My face is hot. I’m thinking of the night I landed on the shores of Evanland and planted my flag upon that sculpted beach. Ben says something at that point, which I totally miss, because my mind has a way of scolding its own thoughts. Like, how could I be the flag-planter? Shouldn’t that be Evan?
“Evan is human,” Ringer insists. “His purpose is obvious. What isn’t so obvious—and why Vosch needs to deconstruct his programming—is what triggered Evan’s mind to rebel. He didn’t just betray his ‘people.’ He betrayed himself.”
“Well,” Ben sighs, “that’s fucked up.” He shifts his weight against the wall, trying to find a more comfortable position. That’s not possible with a bullet in your leg. Believe me, I’ve tried. “So there are no escape pods coming to evac the Silencers,” Ben says slowly. “No pods, so no way to the mothership. No way to the mothership, so no way to blow it up. Shoots that plan all to hell. What about bombing the cities? Or is that a lie his programming told him, too?”

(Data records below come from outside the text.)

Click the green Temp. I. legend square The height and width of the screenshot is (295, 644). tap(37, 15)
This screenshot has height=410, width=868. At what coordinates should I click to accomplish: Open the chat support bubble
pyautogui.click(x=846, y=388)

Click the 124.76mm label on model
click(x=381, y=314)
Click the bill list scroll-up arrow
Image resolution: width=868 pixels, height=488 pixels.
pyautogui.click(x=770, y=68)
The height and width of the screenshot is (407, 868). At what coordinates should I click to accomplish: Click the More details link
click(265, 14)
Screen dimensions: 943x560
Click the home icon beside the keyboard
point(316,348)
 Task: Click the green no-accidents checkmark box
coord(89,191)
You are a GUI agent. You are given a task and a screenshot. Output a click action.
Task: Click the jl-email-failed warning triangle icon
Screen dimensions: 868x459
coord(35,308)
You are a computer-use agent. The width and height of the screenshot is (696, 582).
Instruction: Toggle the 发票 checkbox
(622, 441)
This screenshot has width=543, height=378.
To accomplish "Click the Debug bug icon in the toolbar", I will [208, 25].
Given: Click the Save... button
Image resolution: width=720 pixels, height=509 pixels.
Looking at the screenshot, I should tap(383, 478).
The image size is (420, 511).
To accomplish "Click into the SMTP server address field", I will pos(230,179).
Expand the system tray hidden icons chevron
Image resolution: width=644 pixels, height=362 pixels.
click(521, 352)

Ringer doesn’t answer for a long time. I have no clue what she’s thinking. Then I start thinking maybe this whole deal is a trick—of Vosch’s. Something happened to Ringer after she checked out of the Walker Hotel. Somebody implanted her with bionics that turned her into a part-human, part-machine weapon of mass destruction. How do we know she hasn’t flipped to the other side? A certain Brawny-paper-towel-looking guy did. How do we know she wasn’t always on the other side?
My thumb’s working that bolt catch again.
“I think they are going to bomb the cities,” she finally says.
“Why?” I demand. “What’s the point?”
“A lot of reasons. For one, it evens the playing field before the launch of the 5th Wave—urban combat gives the Silencers every advantage, and you can’t tip favor too far to one side. But the most important reason is cities hold our memories.”
Whaaaaa? Then I get it, and getting it makes my stomach hurt. My father and that damned wagon and those damned books. Libraries, museums, universities, everything we designed and built over six thousand years. Cities are more than the sum of their infrastructure. They transcend brick and mortar, concrete and steel. They’re the vessels into which human knowledge is poured. Blowing them up will be the final reset of the clock back to the Neolithic.
“Not enough to reduce the population to a sustainable level,” Ringer says softly. “Not enough to level what we built. We’ll repopulate. We’ll rebuild. To save the planet, to save our species, they have to change us.” She touches her chest. “Here. If the Others can take away trust, they take away cooperation. Take away cooperation, and civilization is impossible.”
48
“OKAY,” BEN SAYS. Time to get down to the gnarly nub of it. “No on the pods but yes on the bombs. Which means we can’t stay here—too close to Urbana. That’s fine with me, because I really fucking hate Urbana. So where? South? My vote is south. Find a source of fresh water, miles from anywhere, as in the middle of nowhere.”
“And?” Ringer asks.
“And what?”
“And what then?”
“What then?”
“Yes. After we get to nowhere, then what?”
Ben lifts a hand. Lets it fall. His mouth curls into a smile. He looks so boyishly cute in this moment that I feel like bursting into tears. “There’s five of us. I say we form a band.”
I laugh out loud. Sometimes Ben’s like a bracing mountain stream I dip my toe into.
“Anyway,” Ben says after two seconds of Ringer staring blankly at him. “What the hell else are we going to do?”
He looks at her. He looks at me.
“Oh Christ, Sullivan,” he moans, tapping the back of his head against the wall. “Don’t even go there.”
“He came for me,” I tell him. He knows I’m thinking it, so I might as well say it. We’re both a little surprised that I’ve gone there. “He saved your life—twice. He saved mine three times.”
“Ben’s right,” Ringer butts in. “It’s suicide, Sullivan.”
I roll my eyes. I’ve heard this shit before—from Evan Walker himself, when he realized I was bulling my way into a death camp to find my baby brother. Why must I always be the isle of crazy alone in an ocean of sensibility? The should to everybody else’s shouldn’t? The I-will to their better-nots?
“Staying here is suicide, too,” I argue. “So is running to nowhere. Anything we do now is suicide. We’re at the point in the story where we have to choose, Ringer—a meaningful death, or a senseless one. Besides,” I add, “he’d do it for us.”
“No,” Ben says quietly. “He would do it for you.”
“The base they’re taking him to is over a hundred miles away,” Ringer says. “Even if you reached it, you won’t reach it in time. Vosch will be finished with him and Evan will be dead.”
“You don’t know that.”
“I do know that.”
“No, you say you know that, but you don’t really know that, just like you don’t know everything else you say you know, but we’re just supposed to believe it because, hell, you’re just brilliant little you.”